And no, I’m not joking.

I sat down today prepared to write a little ‘how-to’ on saving money in the kitchen with a family favorite recipe thrown in to boot.  The keyword here was ‘little’.  An hour into writing, I realized there was no way to condense what is a way of life into one itty-bitty post with a recipe.  I have enough material to fill four posts and I will get to every bit of it.  I want you to come back for all of this.  Here’s the deal.  I know saving money in the kitchen isn’t exactly the sexiest topic.  I get it.  So I have a little incentive to offer.  But first, a question.
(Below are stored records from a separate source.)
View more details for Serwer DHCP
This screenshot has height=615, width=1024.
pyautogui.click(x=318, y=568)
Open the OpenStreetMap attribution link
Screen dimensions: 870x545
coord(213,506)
How much do you spend on food each month?  And how many people are you feeding?  You don’t have to tell me unless you feel so inclined, but just consider it for a moment.  According to the USDA’s Cost of Food reports (published monthly), my family of seven should be spending $804.40* per month on our food.
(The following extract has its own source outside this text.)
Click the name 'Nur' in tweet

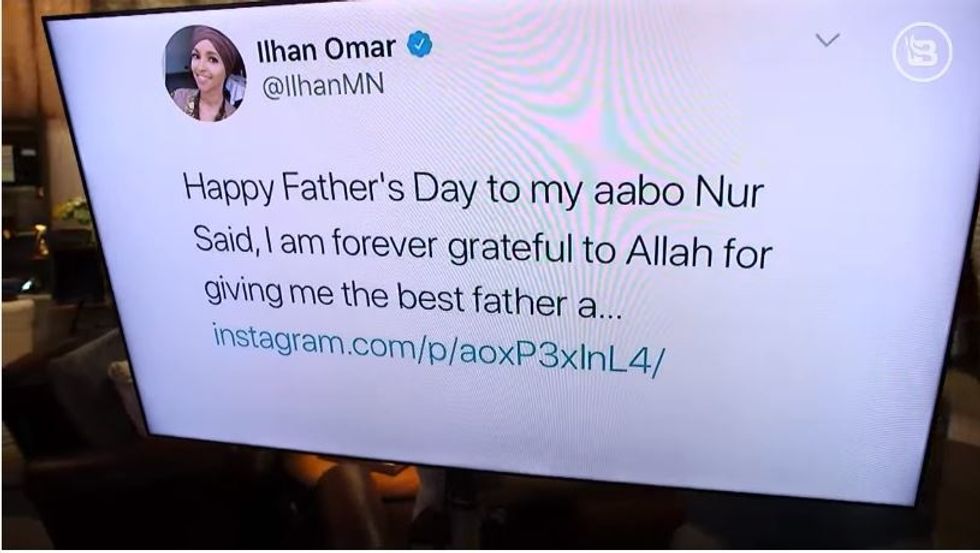[729, 193]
*This is calculated according to the ‘Thrifty’ food plan numbers given on the chart.  If I were to use the ‘Low’ food plan we would be expected to spend in excess of $1,067.  This trend continues on up through the ‘Moderate’ and ‘Liberal’ plans.

Here is my incentive.  I’m going to tell you what I spend every month on groceries.  I’m also going to tell you what another blogger buddy of mine, my dear friend Krysta a.k.a. Evil Chef Mom,  pays monthly to feed her family of six. Just one other question, though, before divulging our food budgets.  Would you agree, from all appearances here at Foodie With Family and over at Evil Chef Mom that our families eat pretty well?  You might even say a wee bit on the fancy-pants side occasionally?  I think that’s fairly safe to say, right?

I spend $500 a month.  I feed seven people and whatever friends or family happen to be hanging around at meal time out of that.

Krysta spends between $650 and $700 a month.  She’s feeding three, count ’em, THREE teenagers, a pre-teen, a host of kids’ friends (also teenagers), and any family or friends who might be present at meal time.

We both make food good enough to share.

That puts me in at more than $300 under what the government believes is the least amount of money a family my size would reasonably spend per month in food.

Lest you should get the wrong idea let me tell you something important.  Neither of us coupon shops.  Neither of us obsessively watches sales.   None of us -ourselves, our kids or our husbands- feel deprived of the food we want or crave.  We are food lovers.

It’s really simple.  Really.  I wouldn’t lie to you!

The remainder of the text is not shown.